Artificial intelligence entered late February 2026 as an everyday reference point rather than a niche technical topic. Nature Materials argued that most people have encountered AI tools over the past couple of years following the release of generative AI chatbots such as ChatGPT, and it described AI as a near-daily subject in mainstream media, including coverage tied to the stock market and AI’s energy consumption. The picture that emerges is of a technology that is simultaneously normalized in public life and treated as a high-consequence system whose operational footprint and incentives are under sustained scrutiny.

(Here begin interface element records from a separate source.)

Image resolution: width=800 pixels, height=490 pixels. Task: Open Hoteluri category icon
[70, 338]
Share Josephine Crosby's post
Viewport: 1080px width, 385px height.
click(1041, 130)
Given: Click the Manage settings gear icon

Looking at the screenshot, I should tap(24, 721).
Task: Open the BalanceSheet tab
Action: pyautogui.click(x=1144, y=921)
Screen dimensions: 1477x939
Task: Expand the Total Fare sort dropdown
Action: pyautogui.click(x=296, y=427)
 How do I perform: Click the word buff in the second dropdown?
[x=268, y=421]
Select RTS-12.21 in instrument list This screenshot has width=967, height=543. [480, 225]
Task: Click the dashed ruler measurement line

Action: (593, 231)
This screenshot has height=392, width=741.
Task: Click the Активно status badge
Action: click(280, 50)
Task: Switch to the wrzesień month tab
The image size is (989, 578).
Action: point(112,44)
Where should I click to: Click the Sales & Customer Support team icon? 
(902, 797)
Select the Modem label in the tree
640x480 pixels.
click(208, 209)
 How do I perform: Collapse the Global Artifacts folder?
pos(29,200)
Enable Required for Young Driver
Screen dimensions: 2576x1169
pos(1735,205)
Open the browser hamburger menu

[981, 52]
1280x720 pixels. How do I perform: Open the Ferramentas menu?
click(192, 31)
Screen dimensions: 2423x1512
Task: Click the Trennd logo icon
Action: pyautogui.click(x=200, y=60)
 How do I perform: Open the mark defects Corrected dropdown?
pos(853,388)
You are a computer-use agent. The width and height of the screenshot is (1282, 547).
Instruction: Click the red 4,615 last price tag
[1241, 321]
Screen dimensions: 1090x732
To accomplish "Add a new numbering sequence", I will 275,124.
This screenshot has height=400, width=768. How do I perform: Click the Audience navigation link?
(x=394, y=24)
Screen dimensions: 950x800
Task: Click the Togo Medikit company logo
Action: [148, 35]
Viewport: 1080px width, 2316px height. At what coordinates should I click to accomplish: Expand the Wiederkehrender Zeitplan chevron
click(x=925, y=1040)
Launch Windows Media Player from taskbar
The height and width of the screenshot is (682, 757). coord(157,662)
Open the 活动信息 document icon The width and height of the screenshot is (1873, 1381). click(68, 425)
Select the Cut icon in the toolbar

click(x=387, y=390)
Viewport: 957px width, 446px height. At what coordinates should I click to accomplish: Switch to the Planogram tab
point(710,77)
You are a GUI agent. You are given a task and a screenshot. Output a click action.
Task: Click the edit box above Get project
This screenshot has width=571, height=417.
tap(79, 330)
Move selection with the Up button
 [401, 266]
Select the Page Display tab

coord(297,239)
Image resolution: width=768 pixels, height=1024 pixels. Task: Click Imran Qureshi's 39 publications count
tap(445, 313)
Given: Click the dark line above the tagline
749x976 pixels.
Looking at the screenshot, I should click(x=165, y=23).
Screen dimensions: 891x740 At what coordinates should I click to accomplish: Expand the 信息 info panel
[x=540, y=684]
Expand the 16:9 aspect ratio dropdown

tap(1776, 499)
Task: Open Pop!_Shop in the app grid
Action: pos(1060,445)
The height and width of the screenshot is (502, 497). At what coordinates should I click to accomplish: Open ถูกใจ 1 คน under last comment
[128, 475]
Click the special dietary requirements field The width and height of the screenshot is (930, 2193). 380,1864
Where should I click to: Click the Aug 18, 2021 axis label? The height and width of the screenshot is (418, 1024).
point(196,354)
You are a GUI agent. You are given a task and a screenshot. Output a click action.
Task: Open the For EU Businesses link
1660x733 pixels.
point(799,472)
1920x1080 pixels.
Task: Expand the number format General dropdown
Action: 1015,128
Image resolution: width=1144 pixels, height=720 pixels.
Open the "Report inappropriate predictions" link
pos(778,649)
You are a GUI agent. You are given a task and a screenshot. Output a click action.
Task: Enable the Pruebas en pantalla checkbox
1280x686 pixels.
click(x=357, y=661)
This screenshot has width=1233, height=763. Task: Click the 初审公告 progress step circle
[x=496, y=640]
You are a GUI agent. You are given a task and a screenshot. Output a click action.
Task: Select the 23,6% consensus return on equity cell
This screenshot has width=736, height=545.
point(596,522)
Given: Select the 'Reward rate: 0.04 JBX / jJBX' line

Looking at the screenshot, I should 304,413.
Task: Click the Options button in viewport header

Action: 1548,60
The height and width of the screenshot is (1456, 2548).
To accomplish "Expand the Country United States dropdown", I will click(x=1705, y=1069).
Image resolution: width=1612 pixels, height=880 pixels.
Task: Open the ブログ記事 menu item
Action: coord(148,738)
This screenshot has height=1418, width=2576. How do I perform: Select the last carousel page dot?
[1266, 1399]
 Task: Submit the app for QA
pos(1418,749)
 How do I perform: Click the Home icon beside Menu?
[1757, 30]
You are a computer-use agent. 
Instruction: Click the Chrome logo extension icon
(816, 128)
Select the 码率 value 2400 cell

Scientific publishing is one of the clearest places where AI’s normalization is turning into policy. Nature Portfolio journals, as described by Nature Materials, permit authors to use AI to edit manuscripts, while cautioning that this can improve clarity but may homogenize style. The same policy line draws sharper boundaries around transparency and responsibility: Nature Portfolio requires other uses of AI to be declared in the Methods section, including the model used and how it was trained, and it does not allow AI to be listed as an author on the grounds that AI cannot be held accountable for its output. Peer review is also treated as a sensitive boundary. Nature Portfolio journals ask peer reviewers not to upload manuscripts into generative AI tools and to declare any AI tool use in their peer-review report, reflecting concerns that confidentiality and the integrity of the review process can be compromised.